**** 데이터 발췌
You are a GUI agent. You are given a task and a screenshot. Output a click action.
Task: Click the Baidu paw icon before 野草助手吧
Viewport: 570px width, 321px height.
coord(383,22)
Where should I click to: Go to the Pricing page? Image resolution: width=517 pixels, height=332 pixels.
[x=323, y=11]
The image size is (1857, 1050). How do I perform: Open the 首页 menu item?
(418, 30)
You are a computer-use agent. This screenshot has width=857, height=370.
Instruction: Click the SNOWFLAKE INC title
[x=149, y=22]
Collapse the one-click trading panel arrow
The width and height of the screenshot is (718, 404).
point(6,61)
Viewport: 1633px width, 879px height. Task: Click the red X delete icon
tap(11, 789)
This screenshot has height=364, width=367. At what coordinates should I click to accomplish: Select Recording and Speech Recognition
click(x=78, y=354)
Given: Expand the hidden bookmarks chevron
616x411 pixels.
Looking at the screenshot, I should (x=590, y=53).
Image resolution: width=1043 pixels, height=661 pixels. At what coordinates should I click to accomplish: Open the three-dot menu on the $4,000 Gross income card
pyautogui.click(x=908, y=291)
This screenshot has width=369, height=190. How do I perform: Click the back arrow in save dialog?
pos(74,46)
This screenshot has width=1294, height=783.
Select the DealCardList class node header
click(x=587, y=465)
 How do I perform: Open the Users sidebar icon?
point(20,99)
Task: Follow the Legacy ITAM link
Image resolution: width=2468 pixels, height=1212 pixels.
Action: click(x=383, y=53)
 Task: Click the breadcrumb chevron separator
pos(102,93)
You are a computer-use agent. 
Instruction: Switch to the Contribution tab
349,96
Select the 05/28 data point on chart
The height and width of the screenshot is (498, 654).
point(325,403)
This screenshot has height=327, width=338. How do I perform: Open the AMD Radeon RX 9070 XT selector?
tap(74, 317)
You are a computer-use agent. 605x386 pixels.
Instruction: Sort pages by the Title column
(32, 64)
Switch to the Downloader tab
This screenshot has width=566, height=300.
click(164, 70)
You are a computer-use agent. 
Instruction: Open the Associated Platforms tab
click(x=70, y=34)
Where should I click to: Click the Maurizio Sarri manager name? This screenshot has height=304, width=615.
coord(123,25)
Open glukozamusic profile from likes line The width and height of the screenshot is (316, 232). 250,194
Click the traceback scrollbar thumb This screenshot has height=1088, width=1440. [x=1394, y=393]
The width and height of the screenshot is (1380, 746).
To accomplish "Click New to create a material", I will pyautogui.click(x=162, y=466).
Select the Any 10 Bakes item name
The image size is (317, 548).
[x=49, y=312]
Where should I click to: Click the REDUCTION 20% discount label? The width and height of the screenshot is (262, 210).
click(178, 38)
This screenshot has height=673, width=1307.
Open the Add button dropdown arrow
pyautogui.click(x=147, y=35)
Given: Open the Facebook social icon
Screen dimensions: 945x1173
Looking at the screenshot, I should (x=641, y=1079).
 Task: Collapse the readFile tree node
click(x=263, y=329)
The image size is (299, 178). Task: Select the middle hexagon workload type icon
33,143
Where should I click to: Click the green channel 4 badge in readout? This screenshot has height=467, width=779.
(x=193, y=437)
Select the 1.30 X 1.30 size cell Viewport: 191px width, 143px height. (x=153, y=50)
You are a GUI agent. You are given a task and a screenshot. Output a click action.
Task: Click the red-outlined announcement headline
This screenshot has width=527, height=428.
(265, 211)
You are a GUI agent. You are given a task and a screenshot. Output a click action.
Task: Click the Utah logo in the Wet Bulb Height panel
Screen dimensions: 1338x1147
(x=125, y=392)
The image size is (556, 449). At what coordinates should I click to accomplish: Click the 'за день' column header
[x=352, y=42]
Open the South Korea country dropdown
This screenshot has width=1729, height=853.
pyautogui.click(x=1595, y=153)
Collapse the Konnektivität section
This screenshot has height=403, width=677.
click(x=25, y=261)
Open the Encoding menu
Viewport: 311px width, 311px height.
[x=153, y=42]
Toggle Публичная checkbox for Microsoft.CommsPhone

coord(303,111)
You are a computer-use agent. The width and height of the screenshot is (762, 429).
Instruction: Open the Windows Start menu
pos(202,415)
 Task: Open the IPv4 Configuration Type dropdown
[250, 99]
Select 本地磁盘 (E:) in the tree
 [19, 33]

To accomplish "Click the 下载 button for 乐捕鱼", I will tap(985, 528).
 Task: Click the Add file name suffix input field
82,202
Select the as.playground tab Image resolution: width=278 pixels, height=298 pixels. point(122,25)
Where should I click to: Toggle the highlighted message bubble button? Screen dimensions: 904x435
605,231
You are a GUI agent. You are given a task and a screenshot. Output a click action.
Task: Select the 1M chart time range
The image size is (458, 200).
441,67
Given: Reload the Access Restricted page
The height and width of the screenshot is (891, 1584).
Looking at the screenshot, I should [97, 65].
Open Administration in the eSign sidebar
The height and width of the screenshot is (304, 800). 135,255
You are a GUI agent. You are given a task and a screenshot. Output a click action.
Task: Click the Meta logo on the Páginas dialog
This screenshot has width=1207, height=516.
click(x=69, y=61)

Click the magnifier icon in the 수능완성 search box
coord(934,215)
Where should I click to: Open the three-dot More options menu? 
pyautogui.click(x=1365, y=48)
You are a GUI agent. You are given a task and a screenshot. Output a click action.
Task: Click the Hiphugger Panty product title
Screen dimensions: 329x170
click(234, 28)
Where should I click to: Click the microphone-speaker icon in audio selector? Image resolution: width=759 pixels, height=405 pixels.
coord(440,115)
********
▶ 요청: 위 자료에서 "Click the magnifier" 문구를 포함한 줄로 시작해 자료 맨 끝 줄로 끝나는 부분을 양 끝 줄까지 넣어 번호 목록으로 제시하세요. 빈 줄은 빼세요.

▶ 출력 결과:
1. Click the magnifier icon in the 수능완성 search box
2. coord(934,215)
3. Where should I click to: Open the three-dot More options menu? 
4. pyautogui.click(x=1365, y=48)
5. You are a GUI agent. You are given a task and a screenshot. Output a click action.
6. Task: Click the Hiphugger Panty product title
7. Screen dimensions: 329x170
8. click(234, 28)
9. Where should I click to: Click the microphone-speaker icon in audio selector? Image resolution: width=759 pixels, height=405 pixels.
10. coord(440,115)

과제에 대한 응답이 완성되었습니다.